Among the study's key findings:
- Current extinction rates are 1,000 times the natural rate and are higher than previously estimated;
- Because of new and evolving technologies, scientists now know more about where the at-risk species are than ever before;
- New technologies—including remote sensing efforts conducted at UMD's Global Land Cover Facility (GLCF)—make it easier to find and monitor species and focus conservation actions more efficiently; and
- Supporting and expanding international databases and tools that help identify and track new species is critical to helping scientists zero in on environmental trends and patterns that might otherwise be missed.
Technologies are also enabling scientists to identify critical patterns and trends among aquatic and marine species, in addition to terrestrial ones. The study confirms that freshwater species are likely more threatened than species on land, and also finds that the potential for species' extinctions in the oceans has been severely underestimated and their protection neglected.
"Natural ecosystems are complex and potentially chaotic systems even in the absence of human activity; and with escalating human impacts, understanding the interactions between physical, biological, and social systems is increasingly crucial—not only for conserving ecosystem function, but also for adapting socio-economic systems to their changing biophysical environment," Sexton said. "Geographic Information Systems enable interdisciplinary study of the Earth system by coordinating data from disparate sources in a common system. However, studying the dynamics of human and natural systems requires observations that are not just spatially coincident, but extensive in time as well. Ecology—as well as other sciences adopting the geographic perspective—needs consistent, long-term, data records to study the complexities of the changing Earth system."

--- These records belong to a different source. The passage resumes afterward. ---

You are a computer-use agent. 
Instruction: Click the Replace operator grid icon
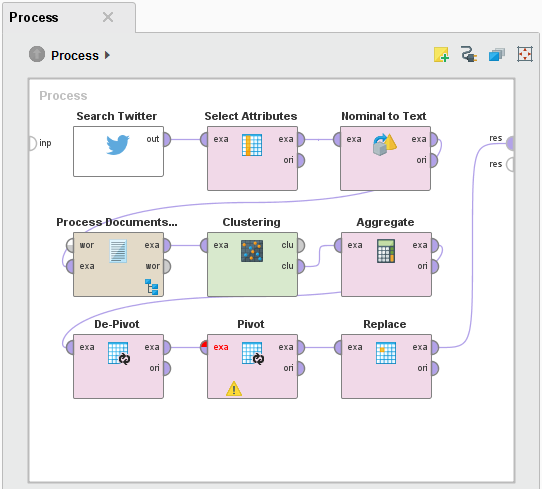click(386, 353)
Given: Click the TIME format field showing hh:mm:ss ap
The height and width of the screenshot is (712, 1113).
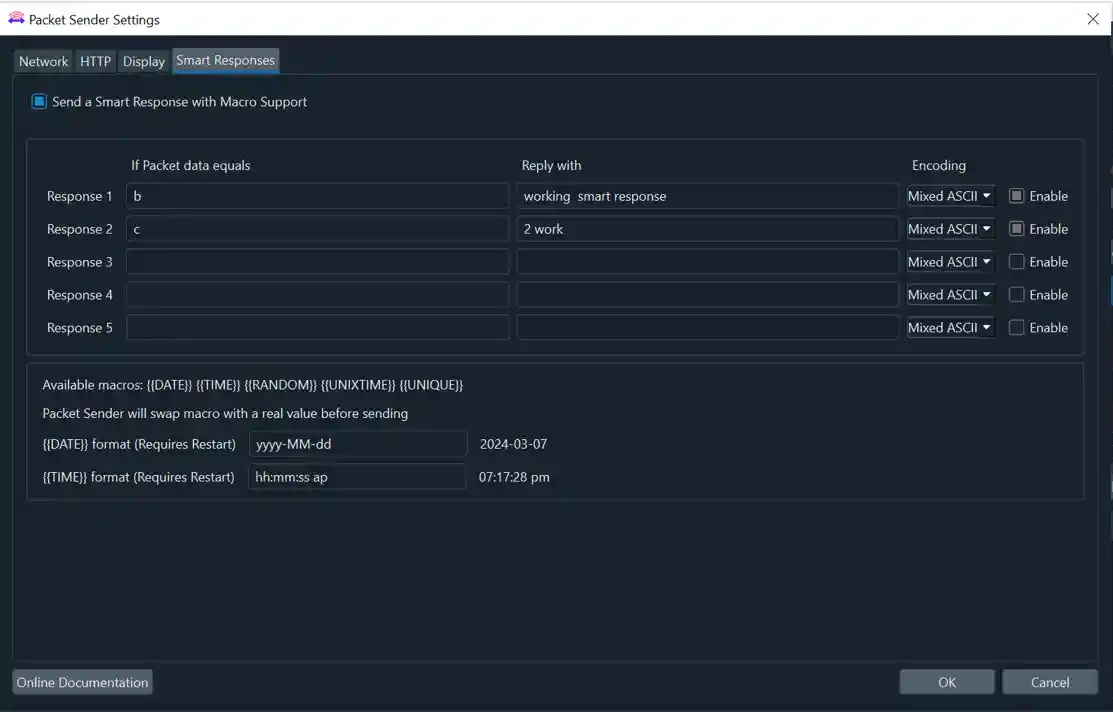Looking at the screenshot, I should (358, 476).
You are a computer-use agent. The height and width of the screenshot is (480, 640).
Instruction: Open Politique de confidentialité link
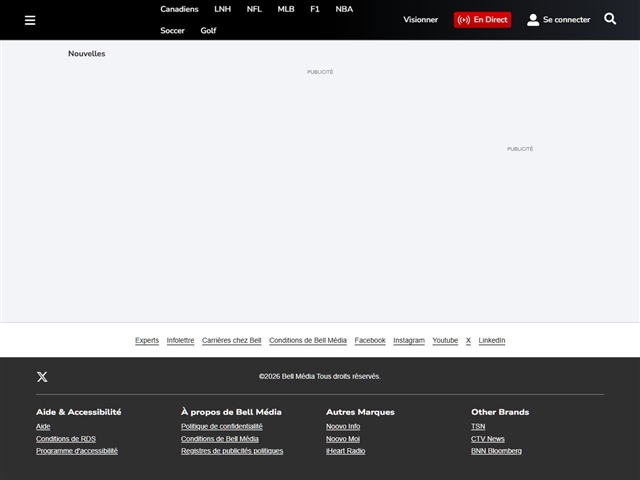221,427
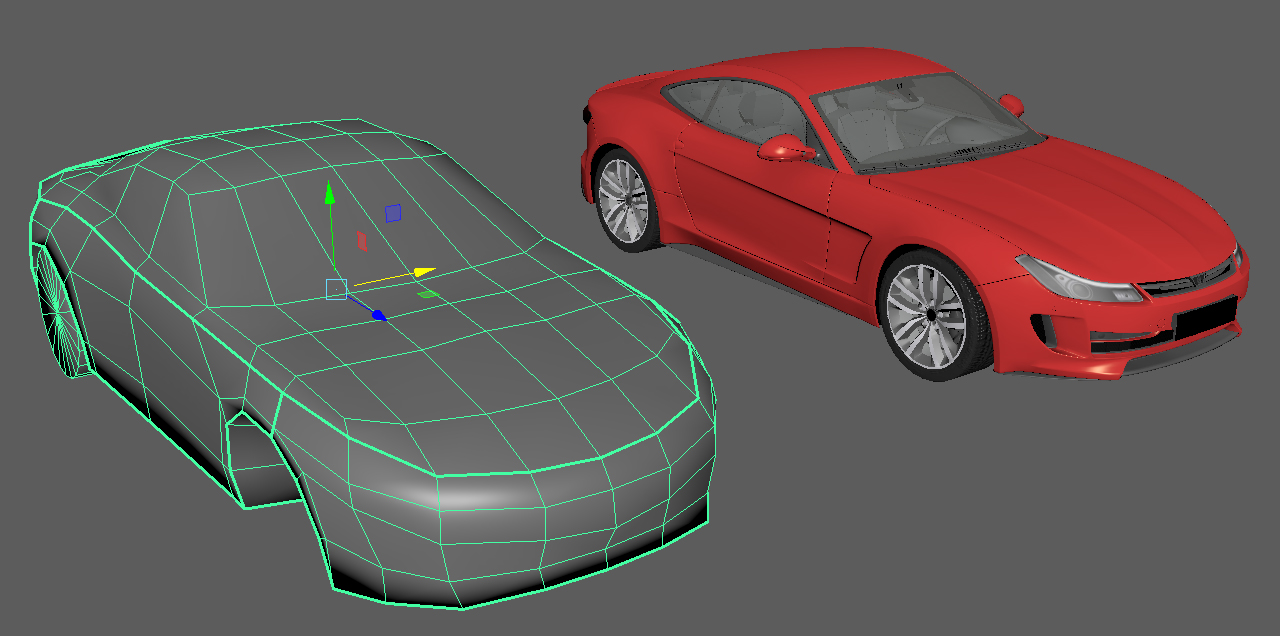Click the yellow highlighted axis arrow handle

coord(424,271)
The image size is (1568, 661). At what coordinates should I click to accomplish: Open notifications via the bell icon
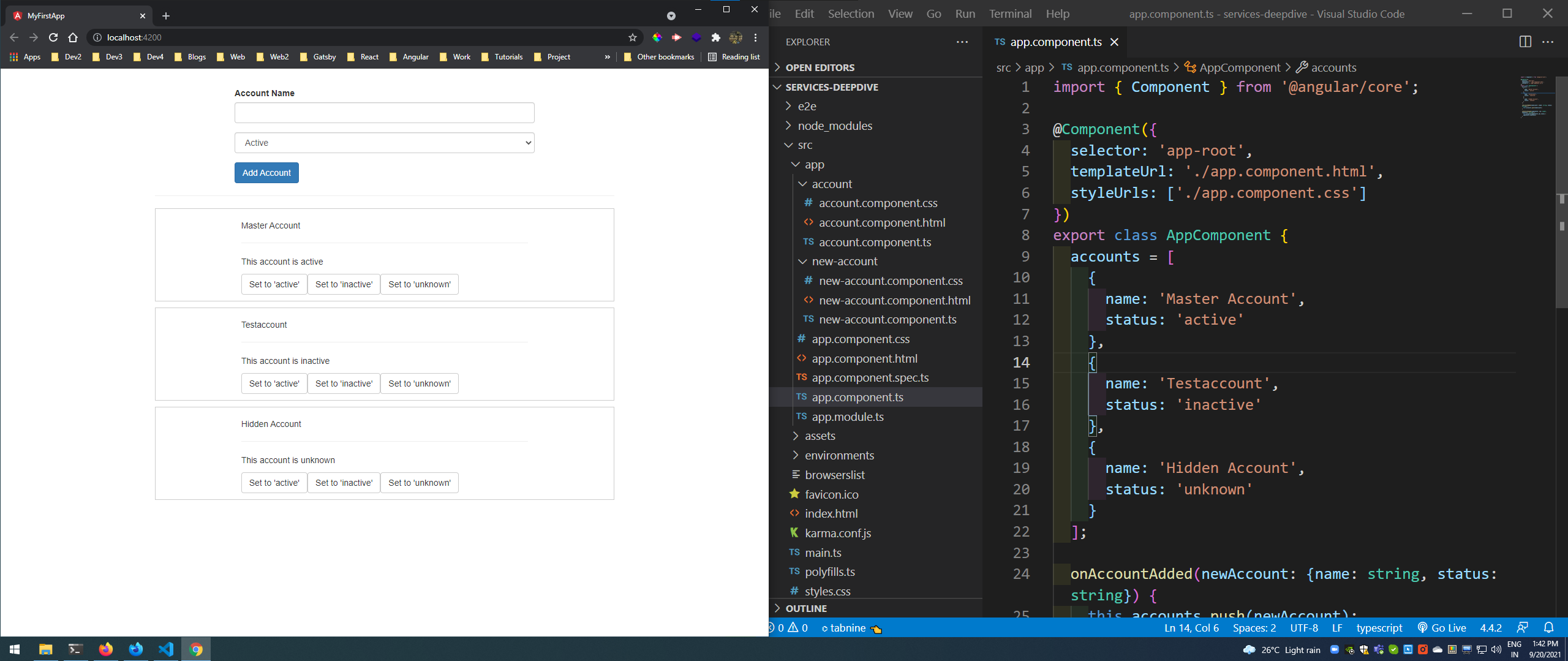[x=1550, y=627]
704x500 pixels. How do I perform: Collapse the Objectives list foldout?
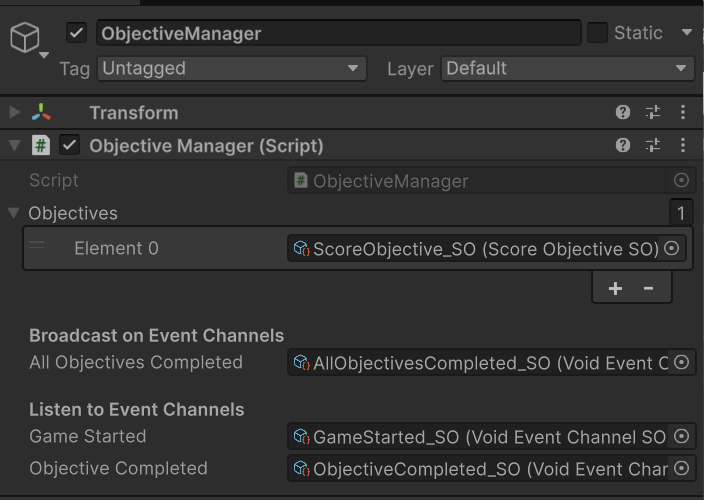point(14,212)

Professor Sexton's involvement with this research has been through the Global Forest Cover Change project, a NASA-funded initiative to retrieve the long-term global history of forest cover and change at high resolution from the archival satellite record. This research, carried out at UMD's Global Land Cover Facility, produced the first global, high- (30-meter) resolution map of tree cover and is now producing the first global, high-resolution maps of forest cover and change prior to 2000.The data are being provided through an open-access policy through the GLCF website. They are already being used at a rate of several terabytes per month by ecologists, climatologists, economists, and other scientists and policy makers to understand and manage economic and ecosystem changes at scales from local to global.